China hat seinem langjährigen strategischen Partner Ungarn, über die üblichen Handelsbeziehungen hinaus, Unterstützung in Fragen der öffentlichen Sicherheit angeboten. Dem gegenüber steht die NATO, die sich um eine Ausweitung ihres Verteidigungsnetzwerks in Europa bemüht.
Laut der staatlichen Nachrichtenagentur Xinhua hofft China, das Verhältnis zu Ungarn anlässlich des 75-jährigen Jubiläums der diplomatischen Beziehungen weiter auszubauen,
Man wolle gerade in den Bereichen Rechtsdurchsetzung und Sicherheit Ungarn unterstützen, wie der Minister für öffentliche Sicherheit, Wang Xiaohong, vergangene Woche gegenüber dem ungarischen Ministerpräsident Viktor Orbán erklärte.
Während eines Besuchs in Budapest sagte Wang, er hoffe, dass derartige Bemühungen „ein neuer Höhepunkt der bilateralen Beziehungen“ in Bereichen wie der Terrorismusbekämpfung und der grenzüberschreitenden Kriminalität werden würden.

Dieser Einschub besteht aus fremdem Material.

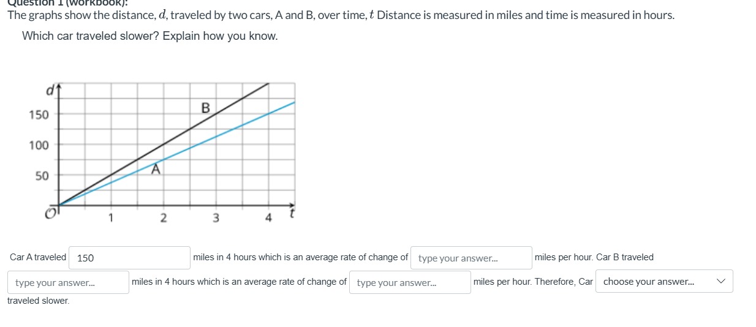Click the 150 tick label on the d axis

click(39, 115)
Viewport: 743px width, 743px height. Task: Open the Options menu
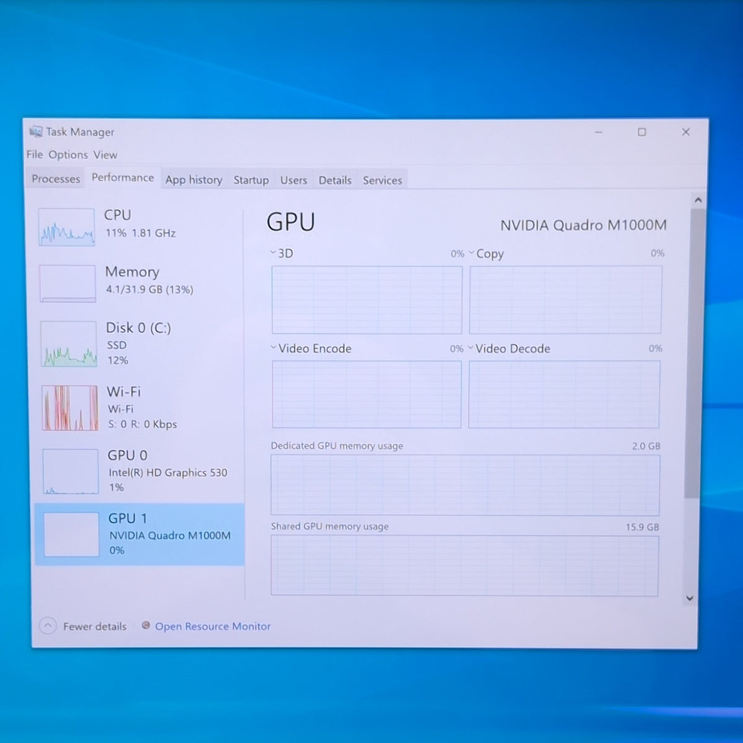point(68,155)
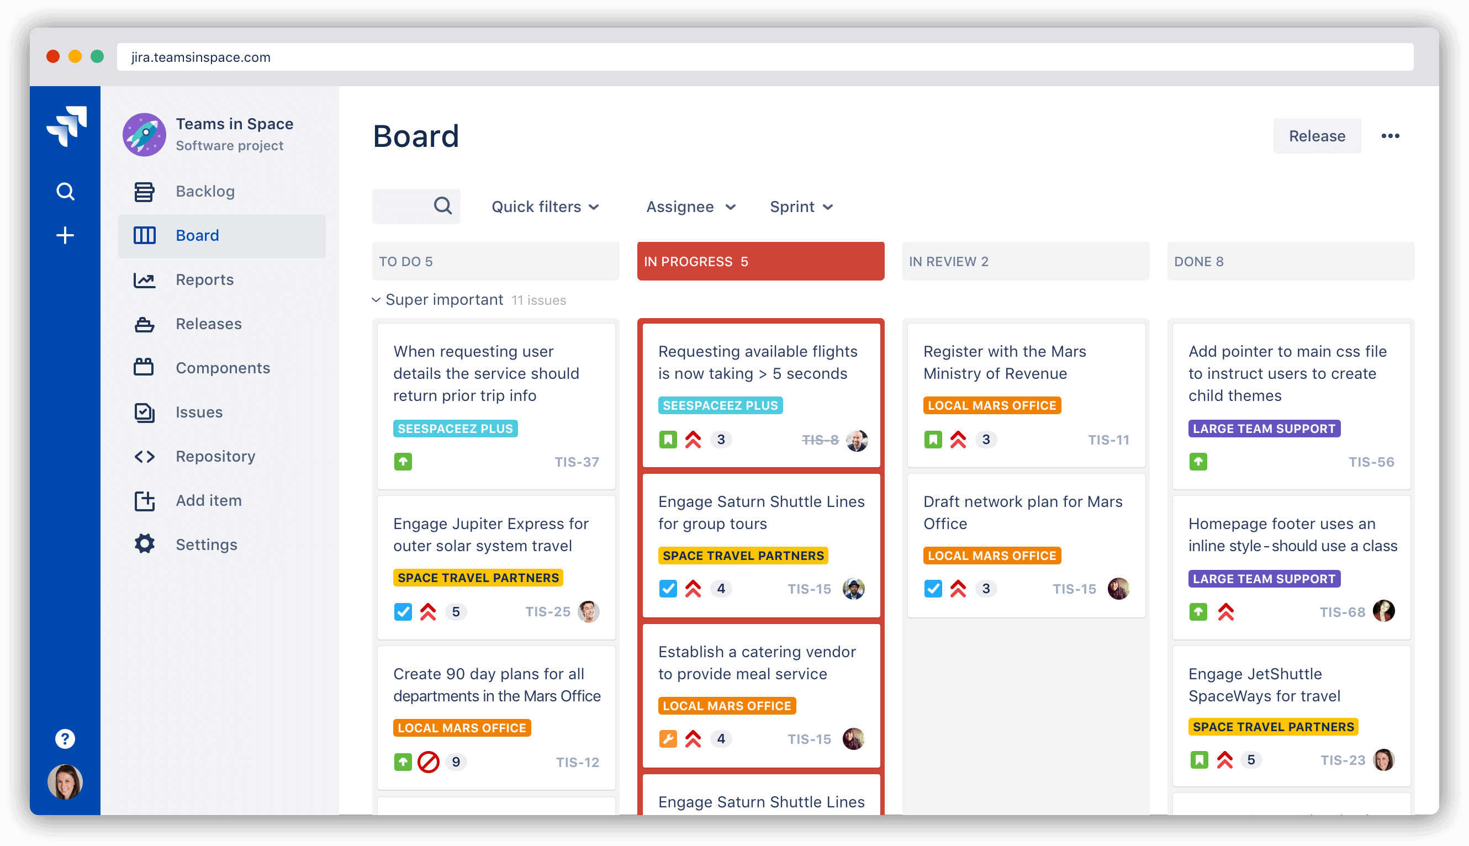Click the search input field on board

tap(416, 206)
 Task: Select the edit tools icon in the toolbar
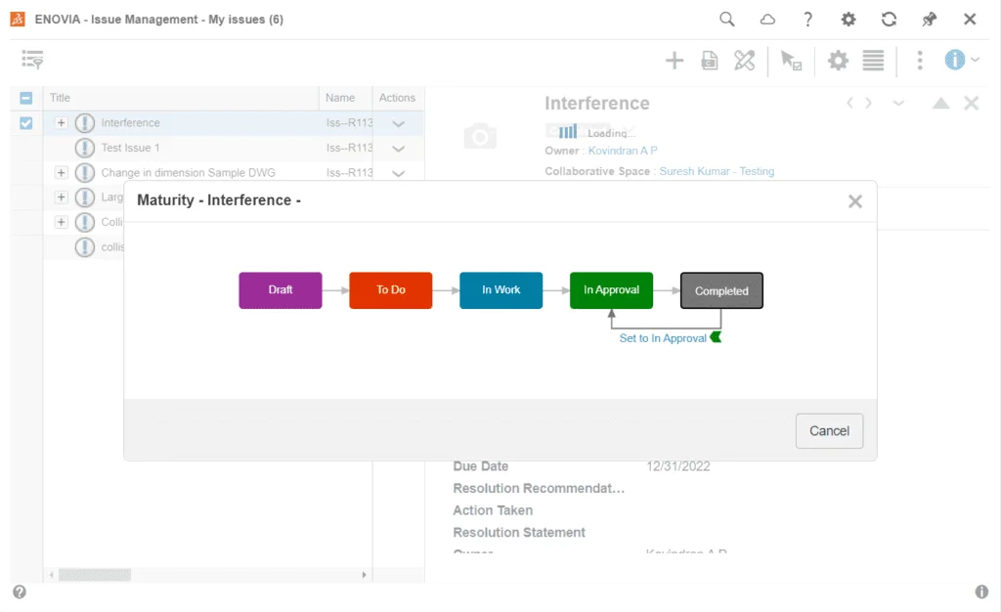(x=744, y=60)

Sie würden auch den Aufbau von Sicherheits- und Rechtsdurchsetzungskapazitäten im Rahmen der chinesischen Seidenstraßen-Initiative (BRI) von Präsident Xi Jinping umfassen. Ziel dieser Initiative ist es, China durch Handels- und Infrastrukturverbindungen mit der Welt zu verbinden.
Wang traf auch Innenminister Sandor Pinter und unterzeichnete Dokumente über die Zusammenarbeit in den Bereichen Rechtsdurchsetzung und Sicherheit, berichtete Xinhua am Sonntag (18. Februar), gab aber keine Einzelheiten bekannt.
Das Russland nahestehende Ungarn hat in den letzten zehn Jahren unter Orbán darauf hingearbeitet, seine Abhängigkeit vom Westen zu verringern, und hat sich erst kürzlich dem Druck widersetzt, der NATO-Erweiterung in Europa zuzustimmen.
Ungarn ist der einzige NATO-Staat, der den Antrag Schwedens auf Mitgliedschaft zum Sicherheitsbündnis bisher nicht ratifiziert hat.
China steht der NATO kritisch gegenüber, vor allem, nachdem das Bündnis im vergangenen Jahr erklärt hatte, dass Peking mit seinen „Ambitionen und seiner Zwangspolitik“ dessen Interessen, Sicherheit und Werte gefährdet habe.
Chinesische Staatsmedien bezeichneten die NATO als eine „ernste“ Gefahr für den globalen Frieden und die Stabilität.
Der Sicherheitspakt mit Ungarn stellt einen diplomatischen Gewinn für China in der Europäischen Union dar, da die EU ihre Beziehungen mit der zweitgrößten Volkswirtschaft der Welt aufgrund von Differenzen in Bezug auf Menschenrechte, Handelsungleichgewichte und Russlands Invasion in der Ukraine überdenkt.
Die wachsende Affinität Ungarns zu Peking hat bereits einen Keil in die gemeinsame Front der EU getrieben.
Bei mehreren Gelegenheiten hat Ungarn China kritische EU-Positionen zu Themen wie Menschenrechte ignoriert oder zurückgewiesen und chinesische Investitionen begrüßt, obwohl die EU ihre Mitglieder aufgefordert hat, die Beziehungen zu China an die Haltung der Union anzupassen.
In Ungarn befindet sich die größte Logistik- und Produktionsbasis von Huawei Technologies außerhalb Chinas, obwohl die Europäische Kommission davor warnt, dass der Telekommunikationsriese ein Risiko für die Sicherheit der EU darstellt.
Seit 2016 arbeitet Huawei gemeinsam mit dem in Shanghai ansässigen Unternehmen für künstliche Intelligenz Yitu Technology an Projekten für intelligente Städte, um die öffentliche Sicherheit und die Polizeiarbeit durch den Einsatz von KI und Überwachung zu verbessern.
Ungarn wird bald die erste europäische Produktionsstätte des chinesischen Automobilherstellers BYD eröffnen.